Другая особенность человеческой психики заключается в том, что со временем из памяти стираются многие малоприятные воспоминания, уступая место хорошим, добрым, забавным эпизодам, фактам, событиям, скрашивающим долгие дни и вечера на старости лет. По всей вероятности, это своего рода предохранительная механизм человеческого организма, ибо, накопив за многие годы жизни огромное количество отрицательных воспоминаний и не менее отрицательных эмоций, люди к концу жизни или впадали бы в черную меланхолию, или начинали мстить за старые обиды, или просто сходили бы с ума, правда, это только в том случае, если им есть с чего сходить, но я опять отвлекся.
Итак, речь пойдет о забавном эпизоде из курсантской жизни, любезно сохраненном моей памятью на протяжении трех десятилетий, хотя, должен признаться, на моем пути за эти годы были и более значимые события. Некоторые имена и фамилии, по понятным причинам, я заменил, но это ни в коей мере не отразится на сути описываемых событий. По ходу повествования мне придется давать некоторые пояснения, ибо иначе современный или (смею надеяться) будущий читатель не поймет побудительные мотивы тех или иных действующих персонажей.
Теперь представьте себе времена «махрового застоя» (в современной трактовке). Мы дружно строили коммунизм, знали, что от нашего успешного усвоения знаний зависит обороноспособность нашей Родины – Союза Советских Социалистических Республик (поверьте, в те времена это был не пустой звук) – и старались учиться в меру своих сил и способностей, тем более, что у нас был и дополнительный стимул – в случае наличия «хвостов» курсант автоматически лишался увольнения, а в особо тяжелых случаях («завале» сессии) – отпуска.

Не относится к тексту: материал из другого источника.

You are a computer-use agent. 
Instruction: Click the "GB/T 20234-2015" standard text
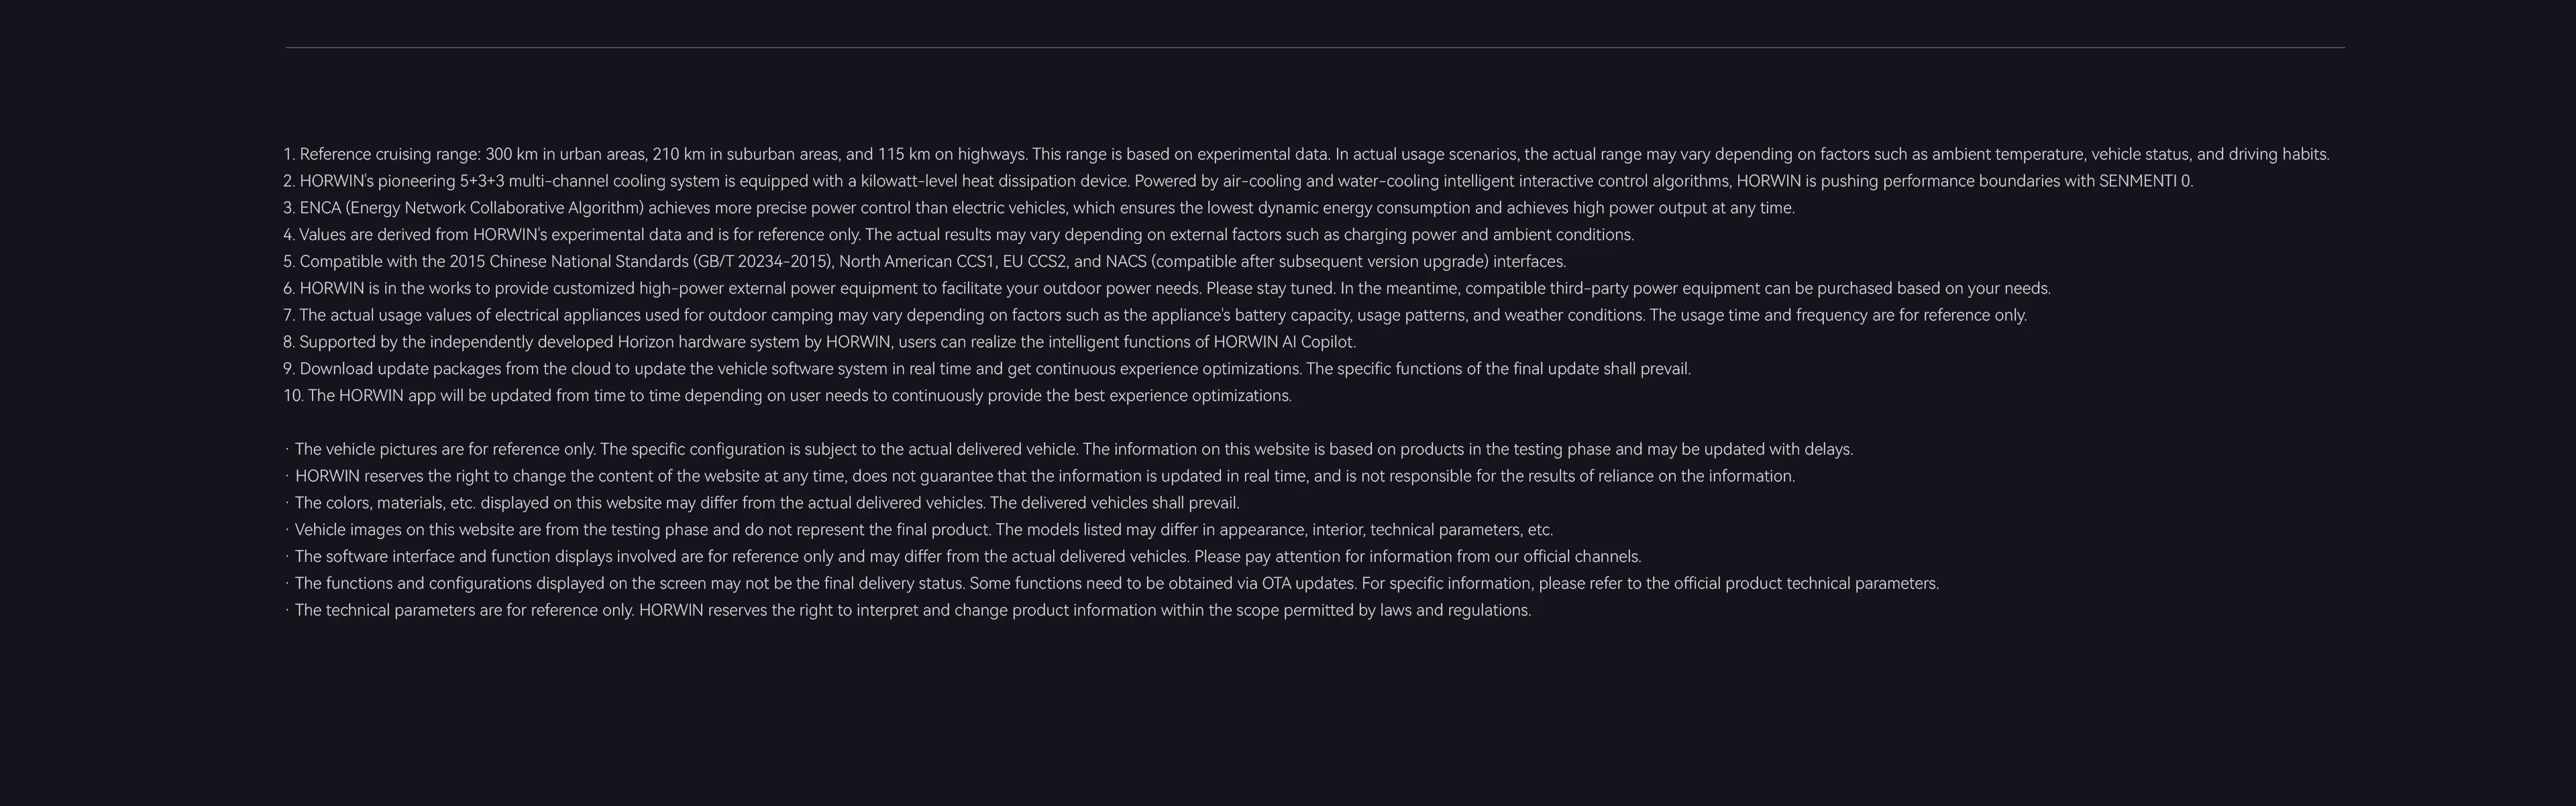point(765,262)
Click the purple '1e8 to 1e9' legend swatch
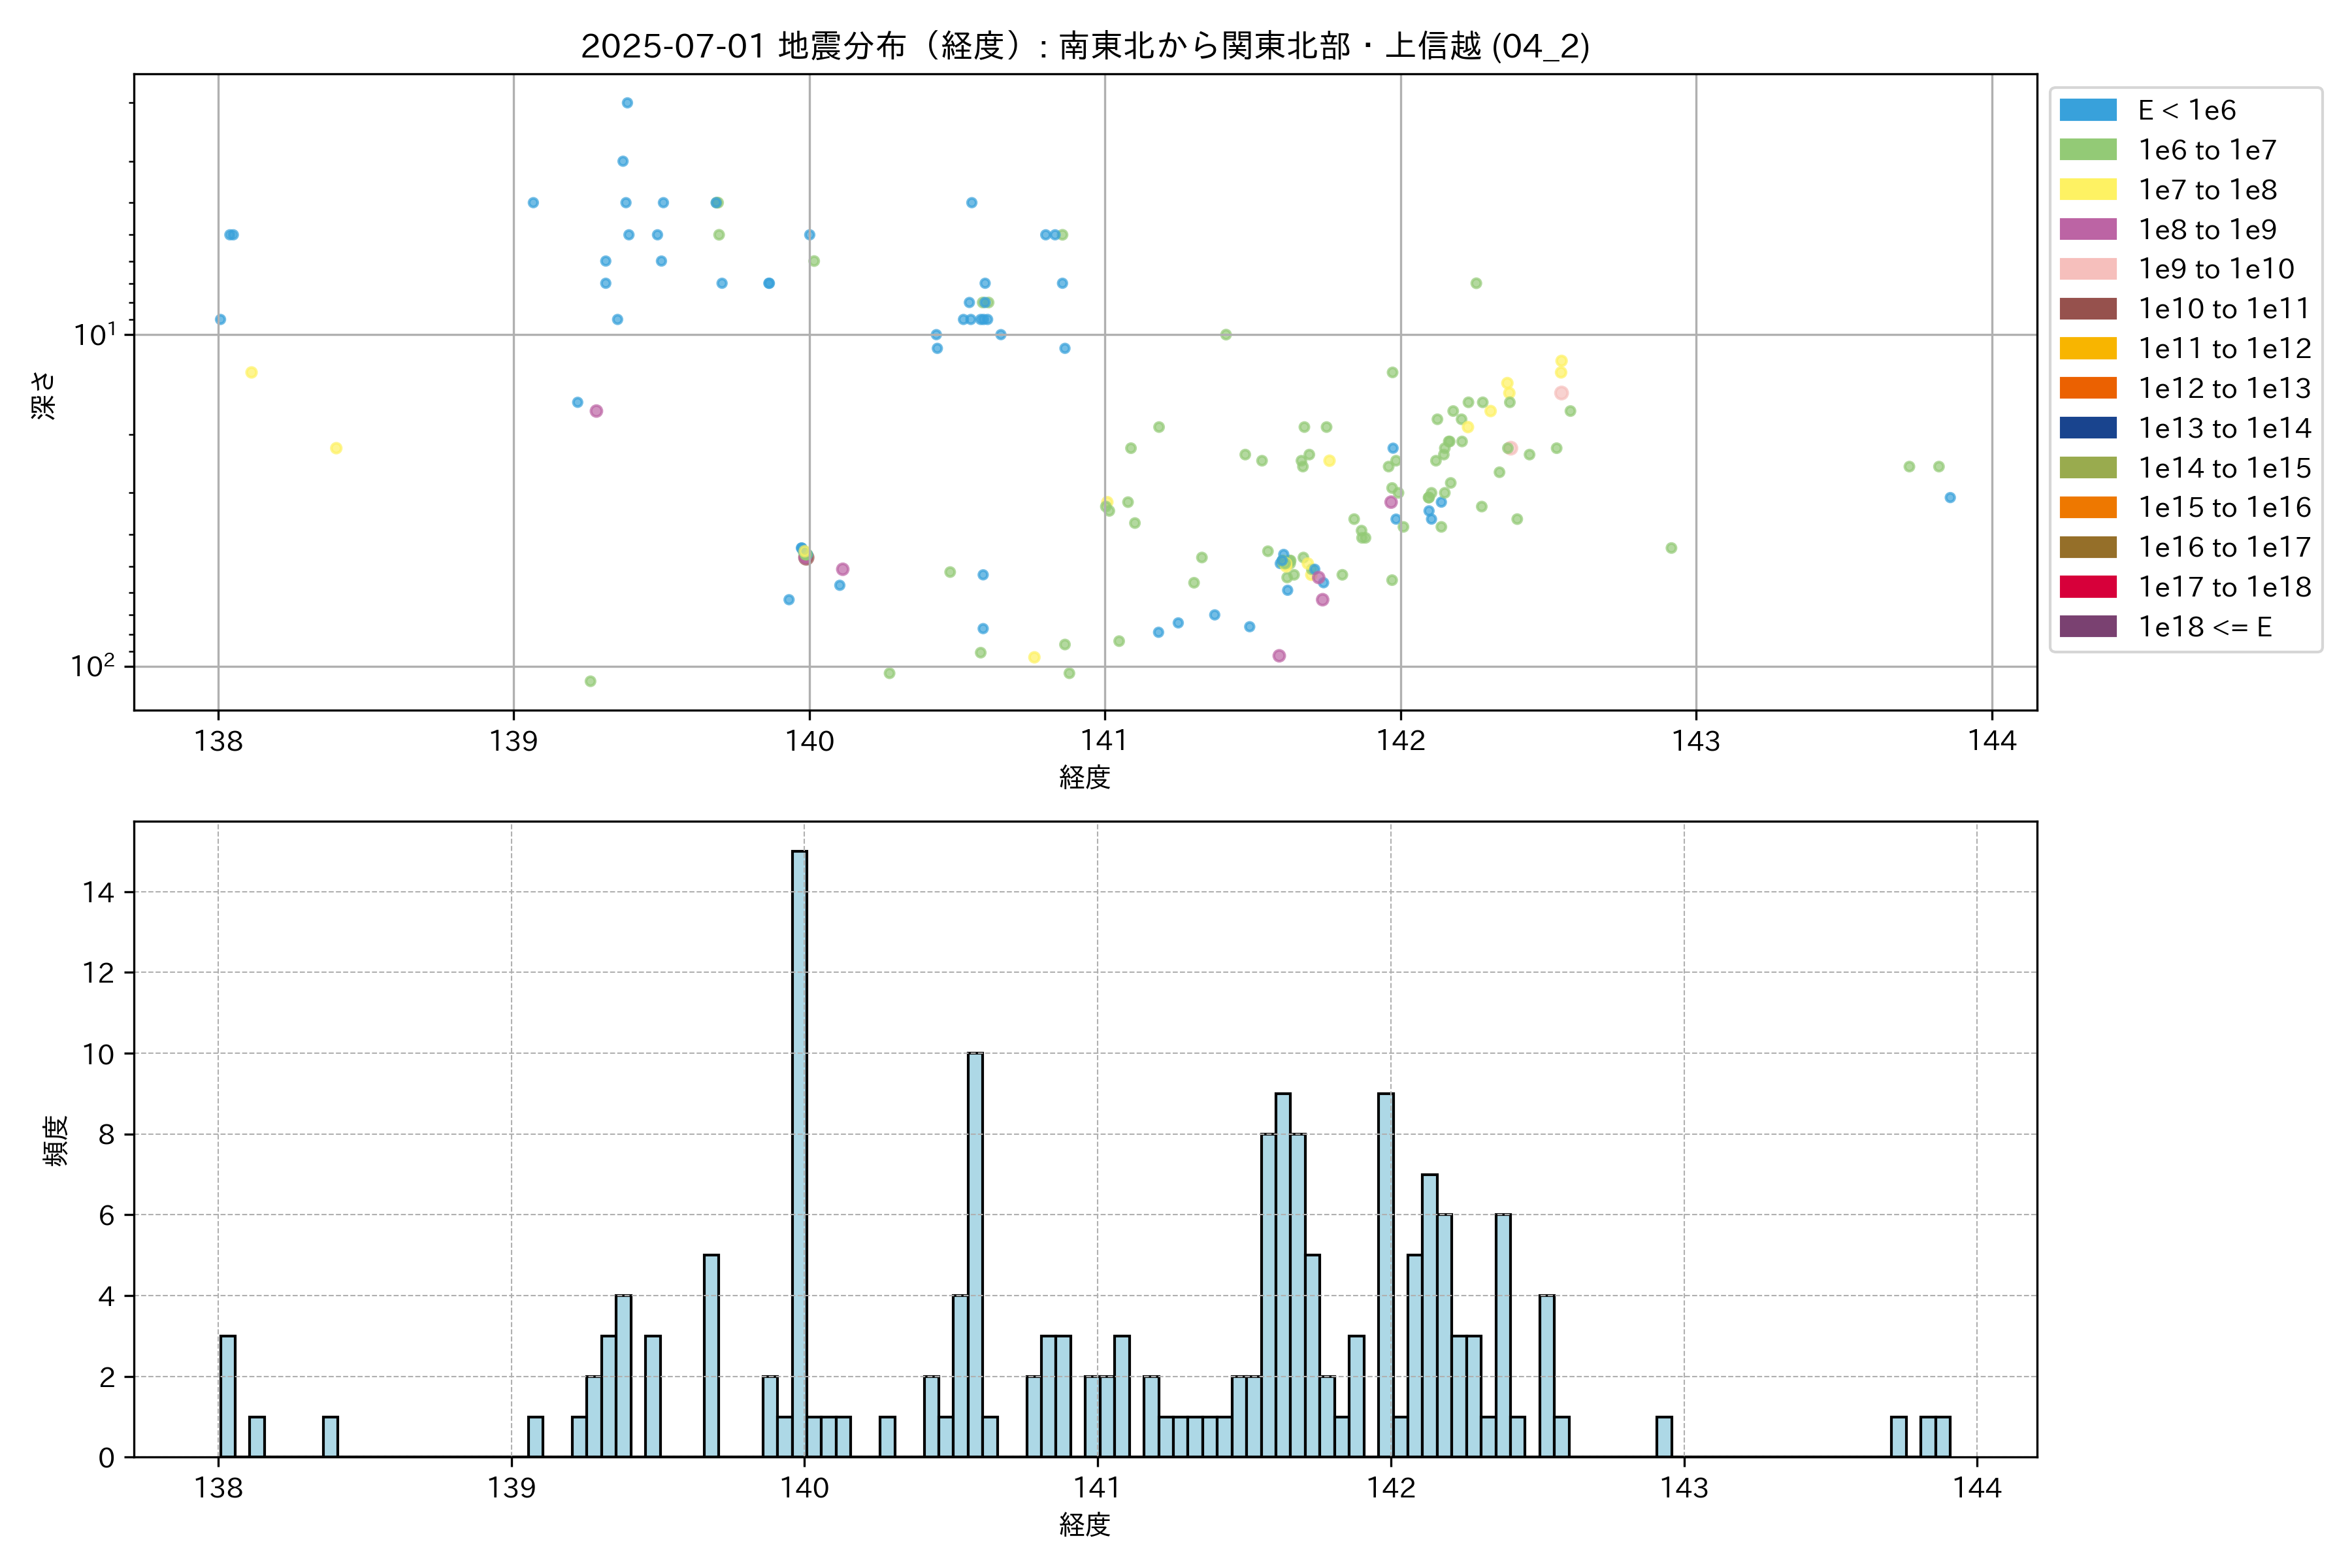Viewport: 2352px width, 1568px height. 2088,229
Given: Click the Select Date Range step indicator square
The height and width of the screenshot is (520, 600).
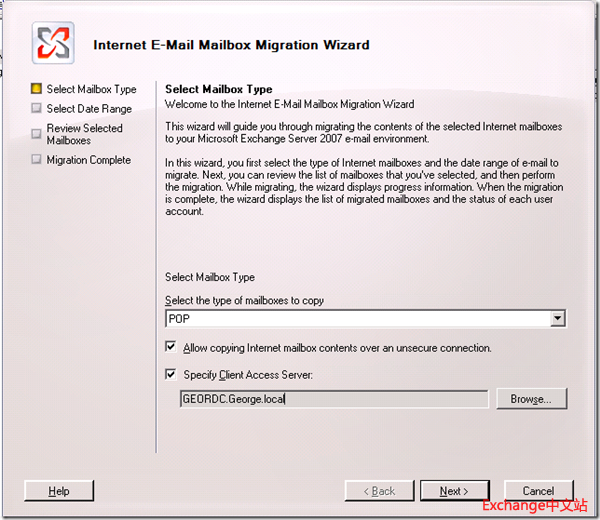Looking at the screenshot, I should pos(37,108).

Сейчас мало кто помнит о социалистическом соревновании, социалистических обязательствах, но в те времена это было святое. Социалистические обязательства курсантов обычно заканчивались вызовом на социалистическое соревнование однокашника из своего или параллельного класса. Не знаю, кого вызывали на социалистическое соревнование командиры рот и начальники факультетов, но и у них были свои стимулы. Роты, в которой набиралось определенное количество отличников, объявлялись отличными. Командир отличной роты получал надбавку в 70 рублей, что при его денежном довольствии около 250—280 рублей было весьма существенно. Соответственно, командиры рот были готовы на все, чтобы улучшить свое материальное положение. Преподаватели, такие же офицеры, как и командиры рот, чудесно понимали последних и зачастую были снисходительны к мелким промашкам курсантов, особенно в тех случаях, когда рота имела шансы стать отличной или подтвердить это высокое звание. Были случаи, когда курсанты, явно идущие ко дну на экзамене, объявлялись больными и отправлялись в санчасть. «Заболевшие» исключались из экзаменационной ведомости и могли сдавать «заваленные» предметы после сессии хоть до посинения, на любые оценки: на судьбу отличной роты это уже не влияло. Должен отметить, что эти маленькие «хитрости», как правило, не отражались на качестве подготовки будущих офицеров флота, так как сильнейший профессорско-преподавательский состав Дзержинки делал все возможное, чтобы заинтересовать курсантов своими дисциплинами и передать им необходимые знания в полном объеме. Причем Дзержинка не являлась каким-то исключением из правил – подобные порядки царили практически во всех учебных заведениях Министерства обороны Советского Союза.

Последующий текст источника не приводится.